Bunun için, hiç tahmin edememeyeceğiniz, daha dün imkansız gördüğünüz gelişmeler, tam şimdi “normalin” sınırları içinde önümüze geliyor.
Yunanistan’da Syriza iktidarı kesinleşirken, ABD-İsrail ilişkilerinde de, “normal zamanlarda” rastlanmayacak gelişmeler oluyor. Bu gelişmeler, hiç de Fed’in son kararlarından ve duruşundan bağımsız değil.

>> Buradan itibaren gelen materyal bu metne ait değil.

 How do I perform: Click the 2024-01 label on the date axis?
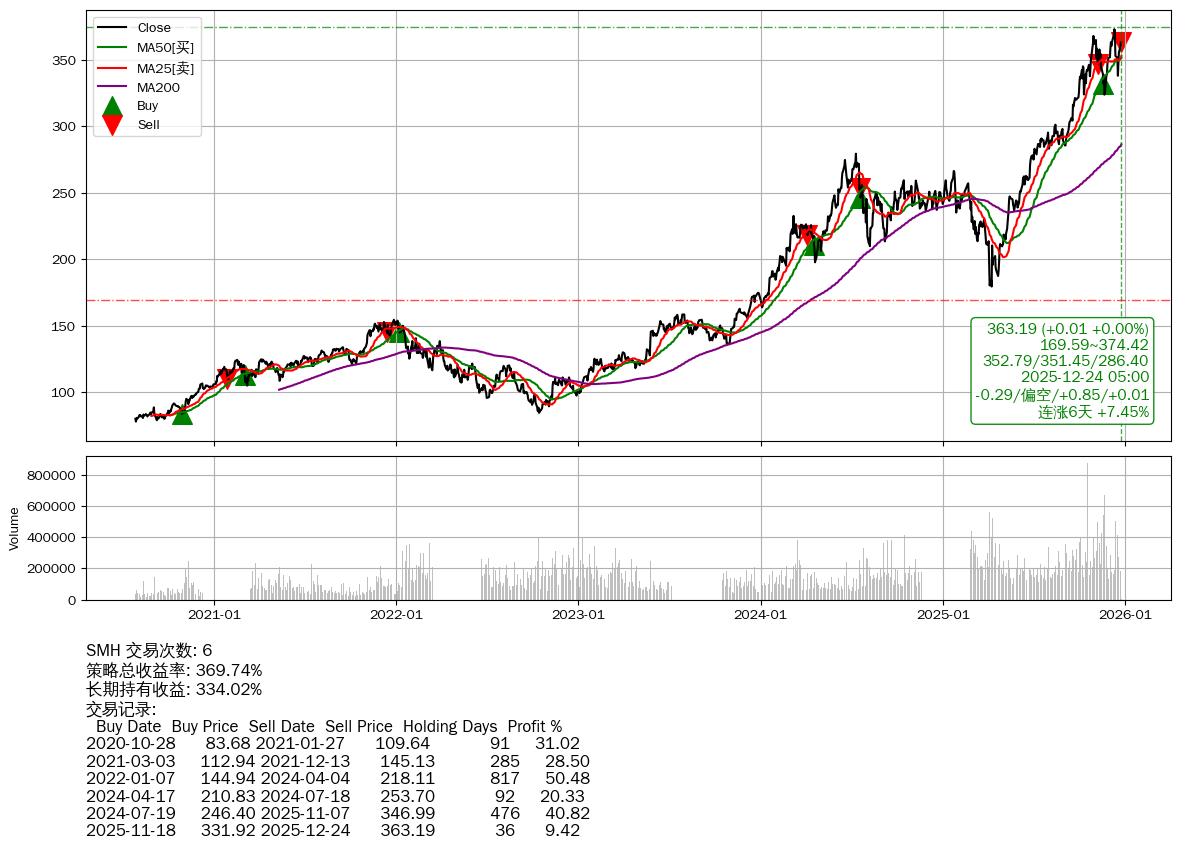(x=761, y=615)
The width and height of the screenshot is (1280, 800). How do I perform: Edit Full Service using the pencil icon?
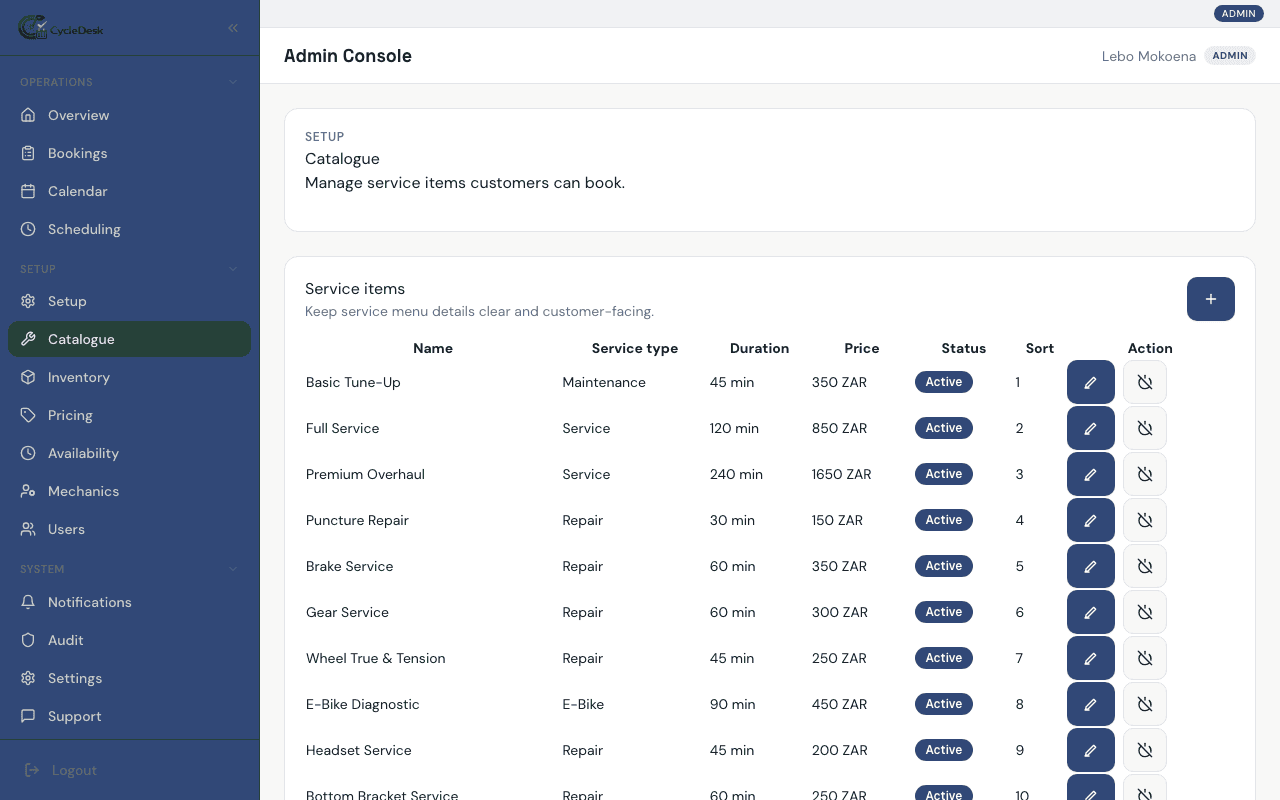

Randevu krizinin ekonomisi
ABD Başkanı Obama, İsrail Başbakanı Netanyahu’ya randevu vermedi. Pek “normal zaman” haberi olmayacak bu gelişmenin “resmi” açıklaması var tabii ki. Beyaz Saray Sözcüsü Bernadette Meehan, bu karara gerekçe olarak ABD başkanlarının, ülkelerinde yakında seçim yapılacak liderleri kabul etmeme geleneğini gösterdi. Ama daha dün Hizbullah, resmi açıklamaya göre 2, Hizbullah kaynaklarına göre, 15 İsrail askerini öldürmüş ve Netanyahu, bu saldırıdan sonra, “Gazze’nin başına gelenlere bakın” diyerek İran dahil bütün Ortadoğu’yu tehdit etmişti. Netanyahu, İsrail için gerçek tehdidin Filistin’den daha çok İran olduğunu ve İsrail’in terörle “yerleşim” bölgelerinin işgal nedeninin de, Hizbullah’a bağlı olarak, İran olduğunu öteden beri söylüyor.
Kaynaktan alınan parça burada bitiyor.